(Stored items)

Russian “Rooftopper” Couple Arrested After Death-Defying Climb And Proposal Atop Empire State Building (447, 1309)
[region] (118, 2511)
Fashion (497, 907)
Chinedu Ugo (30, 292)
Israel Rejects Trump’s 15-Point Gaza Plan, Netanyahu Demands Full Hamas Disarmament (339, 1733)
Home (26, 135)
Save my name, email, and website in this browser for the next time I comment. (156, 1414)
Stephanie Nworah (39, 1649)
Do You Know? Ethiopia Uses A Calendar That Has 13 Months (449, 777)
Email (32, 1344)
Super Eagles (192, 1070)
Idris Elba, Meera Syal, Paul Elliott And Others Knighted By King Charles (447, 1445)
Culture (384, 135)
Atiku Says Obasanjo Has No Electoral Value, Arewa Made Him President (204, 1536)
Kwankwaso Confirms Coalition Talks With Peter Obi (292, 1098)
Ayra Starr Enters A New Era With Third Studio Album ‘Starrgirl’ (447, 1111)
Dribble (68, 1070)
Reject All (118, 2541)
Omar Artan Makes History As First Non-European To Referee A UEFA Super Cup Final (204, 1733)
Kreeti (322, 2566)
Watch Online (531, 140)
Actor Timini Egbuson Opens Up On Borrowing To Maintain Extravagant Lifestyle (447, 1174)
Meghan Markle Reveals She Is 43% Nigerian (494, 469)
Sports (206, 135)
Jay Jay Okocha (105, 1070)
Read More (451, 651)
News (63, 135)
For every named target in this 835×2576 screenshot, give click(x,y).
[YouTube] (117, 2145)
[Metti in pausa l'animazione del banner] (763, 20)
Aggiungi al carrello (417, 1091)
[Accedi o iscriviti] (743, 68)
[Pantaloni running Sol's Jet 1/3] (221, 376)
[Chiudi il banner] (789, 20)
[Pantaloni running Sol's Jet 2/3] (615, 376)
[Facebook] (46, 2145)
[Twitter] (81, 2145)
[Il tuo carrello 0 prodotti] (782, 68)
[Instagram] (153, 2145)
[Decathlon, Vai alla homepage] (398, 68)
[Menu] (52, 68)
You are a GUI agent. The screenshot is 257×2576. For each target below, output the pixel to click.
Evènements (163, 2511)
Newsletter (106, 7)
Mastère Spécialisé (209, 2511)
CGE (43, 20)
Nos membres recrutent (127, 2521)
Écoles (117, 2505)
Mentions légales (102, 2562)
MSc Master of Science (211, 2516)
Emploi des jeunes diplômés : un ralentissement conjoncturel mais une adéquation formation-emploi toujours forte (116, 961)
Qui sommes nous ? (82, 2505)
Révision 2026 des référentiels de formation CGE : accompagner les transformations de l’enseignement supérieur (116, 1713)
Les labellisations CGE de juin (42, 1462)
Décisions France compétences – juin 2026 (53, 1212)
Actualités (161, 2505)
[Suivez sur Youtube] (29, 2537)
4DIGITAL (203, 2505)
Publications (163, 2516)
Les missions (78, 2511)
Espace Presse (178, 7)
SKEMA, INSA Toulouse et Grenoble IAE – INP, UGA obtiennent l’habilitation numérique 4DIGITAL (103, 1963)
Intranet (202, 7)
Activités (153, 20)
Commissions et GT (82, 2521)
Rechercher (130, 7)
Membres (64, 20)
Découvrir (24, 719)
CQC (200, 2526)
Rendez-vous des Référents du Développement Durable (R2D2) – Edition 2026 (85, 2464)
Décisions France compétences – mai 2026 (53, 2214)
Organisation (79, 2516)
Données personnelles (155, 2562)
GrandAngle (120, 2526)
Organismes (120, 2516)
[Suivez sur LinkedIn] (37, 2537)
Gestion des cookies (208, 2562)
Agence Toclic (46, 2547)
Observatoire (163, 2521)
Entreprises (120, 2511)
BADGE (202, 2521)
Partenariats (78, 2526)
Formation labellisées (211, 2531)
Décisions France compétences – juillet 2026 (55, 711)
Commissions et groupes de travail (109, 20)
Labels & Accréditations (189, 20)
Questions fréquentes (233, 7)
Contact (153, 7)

> [Work to be completed]:
With the records above in view, retype each one exactly.

> [Result of the task]:
Russian “Rooftopper” Couple Arrested After Death-Defying Climb And Proposal Atop Empire State Building (447, 1309)
[region] (118, 2511)
Fashion (497, 907)
Chinedu Ugo (30, 292)
Israel Rejects Trump’s 15-Point Gaza Plan, Netanyahu Demands Full Hamas Disarmament (339, 1733)
Home (26, 135)
Save my name, email, and website in this browser for the next time I comment. (156, 1414)
Stephanie Nworah (39, 1649)
Do You Know? Ethiopia Uses A Calendar That Has 13 Months (449, 777)
Email (32, 1344)
Super Eagles (192, 1070)
Idris Elba, Meera Syal, Paul Elliott And Others Knighted By King Charles (447, 1445)
Culture (384, 135)
Atiku Says Obasanjo Has No Electoral Value, Arewa Made Him President (204, 1536)
Kwankwaso Confirms Coalition Talks With Peter Obi (292, 1098)
Ayra Starr Enters A New Era With Third Studio Album ‘Starrgirl’ (447, 1111)
Dribble (68, 1070)
Reject All (118, 2541)
Omar Artan Makes History As First Non-European To Referee A UEFA Super Cup Final (204, 1733)
Kreeti (322, 2566)
Watch Online (531, 140)
Actor Timini Egbuson Opens Up On Borrowing To Maintain Extravagant Lifestyle (447, 1174)
Meghan Markle Reveals She Is 43% Nigerian (494, 469)
Sports (206, 135)
Jay Jay Okocha (105, 1070)
Read More (451, 651)
News (63, 135)
For every named target in this 835×2576 screenshot, give click(x,y).
[YouTube] (117, 2145)
[Metti in pausa l'animazione del banner] (763, 20)
Aggiungi al carrello (417, 1091)
[Accedi o iscriviti] (743, 68)
[Pantaloni running Sol's Jet 1/3] (221, 376)
[Chiudi il banner] (789, 20)
[Pantaloni running Sol's Jet 2/3] (615, 376)
[Facebook] (46, 2145)
[Twitter] (81, 2145)
[Il tuo carrello 0 prodotti] (782, 68)
[Instagram] (153, 2145)
[Decathlon, Vai alla homepage] (398, 68)
[Menu] (52, 68)
You are a GUI agent. The screenshot is 257×2576. For each target below, output the pixel to click.
Evènements (163, 2511)
Newsletter (106, 7)
Mastère Spécialisé (209, 2511)
CGE (43, 20)
Nos membres recrutent (127, 2521)
Écoles (117, 2505)
Mentions légales (102, 2562)
MSc Master of Science (211, 2516)
Emploi des jeunes diplômés : un ralentissement conjoncturel mais une adéquation formation-emploi toujours forte (116, 961)
Qui sommes nous ? (82, 2505)
Révision 2026 des référentiels de formation CGE : accompagner les transformations de l’enseignement supérieur (116, 1713)
Les labellisations CGE de juin (42, 1462)
Décisions France compétences – juin 2026 (53, 1212)
Actualités (161, 2505)
[Suivez sur Youtube] (29, 2537)
4DIGITAL (203, 2505)
Publications (163, 2516)
Les missions (78, 2511)
Espace Presse (178, 7)
SKEMA, INSA Toulouse et Grenoble IAE – INP, UGA obtiennent l’habilitation numérique 4DIGITAL (103, 1963)
Intranet (202, 7)
Activités (153, 20)
Commissions et GT (82, 2521)
Rechercher (130, 7)
Membres (64, 20)
Découvrir (24, 719)
CQC (200, 2526)
Rendez-vous des Référents du Développement Durable (R2D2) – Edition 2026 (85, 2464)
Décisions France compétences – mai 2026 (53, 2214)
Organisation (79, 2516)
Données personnelles (155, 2562)
GrandAngle (120, 2526)
Organismes (120, 2516)
[Suivez sur LinkedIn] (37, 2537)
Gestion des cookies (208, 2562)
Agence Toclic (46, 2547)
Observatoire (163, 2521)
Entreprises (120, 2511)
BADGE (202, 2521)
Partenariats (78, 2526)
Formation labellisées (211, 2531)
Décisions France compétences – juillet 2026 (55, 711)
Commissions et groupes de travail (109, 20)
Labels & Accréditations (189, 20)
Questions fréquentes (233, 7)
Contact (153, 7)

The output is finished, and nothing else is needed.